Retrieving MMS from the CLI on android

While debugging an issue with Silence who stubbornly refused to download any MMS, it started to look a lot like those multimedia messages were simply downloaded from a server using familiar internet protocols.

And to my surprise, I was somewhat right!

A bit of background

The act of "recieving an MMS" is actually a two step process:

The URL in question looks something like this: http://<mmsc_ip>/mms.php?xxxxxxxxxxxxxxxxxxxxxx

The devil is in the details

That "simple HTTP GET request" I just mentioned? Yeah, well there are a few subtleties to get right. Most importantly, your requests need to actually originate from the device that was the recipient of the MMS, and to be coming from inside the service provider's network (though some service providers support an option called "wifi calling" that apparently allows you to retrieve MMS from the internet).

Additionally, even if you ask the MMSC nicely for your precious MMS, connecting from the correct interface, you might still end up empty-handed. Indeed, you need to provide a few specific headers for your request to be considered acceptable.
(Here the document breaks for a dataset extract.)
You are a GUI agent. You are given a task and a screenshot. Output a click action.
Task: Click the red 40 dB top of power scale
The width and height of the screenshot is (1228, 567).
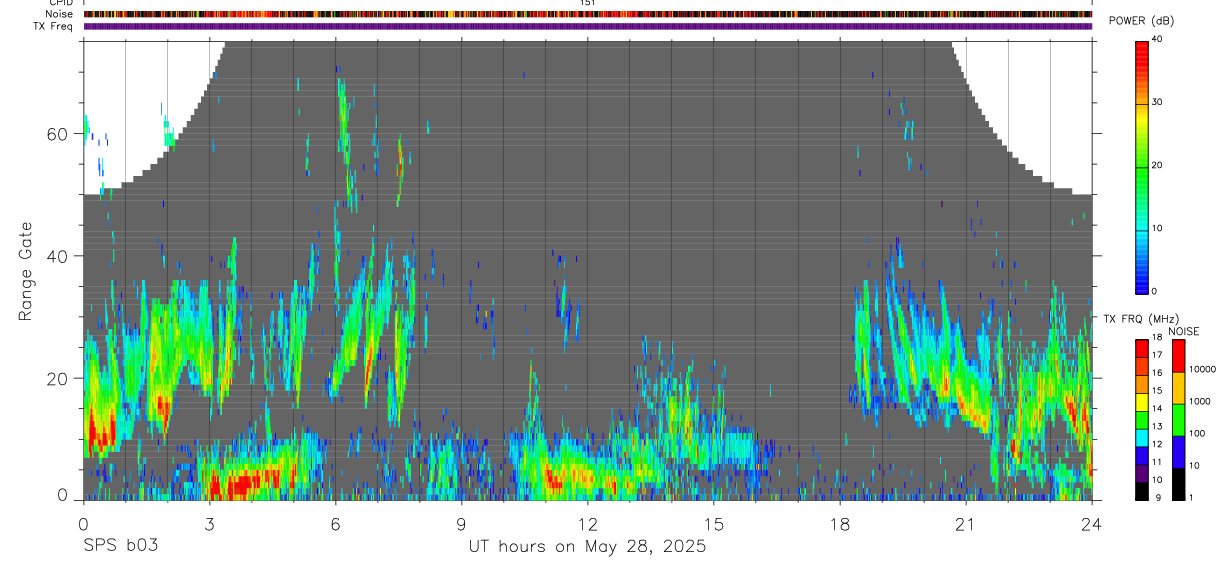[x=1142, y=46]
I got those headers from Silence's source code, and ended up with this barebone script (fortunately busybox's wget supports --header):

#!/system/bin/sh

wget \
--header="Accept: */*, application/vnd.wap.mms-message, application/vnd.wap.sic" \
--header="x-wap-profile: http://www.google.com/oha/rdf/ua-profile-kila.xml" \
--header="Content-Type: application/vnd.wap.mms-message" \
--header="x-carrier-magic: http://magic.google.com" \
-O mms.bin \
"$1"

Running it netted me the following (edited for privacy):

A screenshot of the file opened in vim,
showing a mix of binary, html,
and the nearly plaintext message at the end.
The file we got back from the MMSC

Also, keep in mind that MMS aren't kept for long on the MMSC. From what I heard (don't quote me on that), they last around a week.

Also also, some service providers put their MMSC behind a proxy, check your APN settings and add export http_proxy=<proxy>:<port> and -Y as needed.

Meet WSP and SMIL

After we get our response from the MMSC, this is where things take a turn away from the "nice and standard", and right into "weird and legacy".

On the one hand, you have the Wireless Session Protocol (WSP) (sometimes called the WAP Session Protocol), which in our case is mainly relevant as a bandwidth saver. As a matter of fact, one of the main pros of WSP in this context is its use of binary tokens and values to replace string headers in something that would otherwise look a lot like HTTP. For example the first two bytes of the message, 0x8c 0x84, are used to represent the X-MMS-Message-Type: m-retrieve.conf string.

On the other hand, you've got the Synchronized Multimedia Integration Language (SMIL), which is a markup language that originated as a way to make presentation slides, and somehow ended up being used as the backbone of MMS distribution...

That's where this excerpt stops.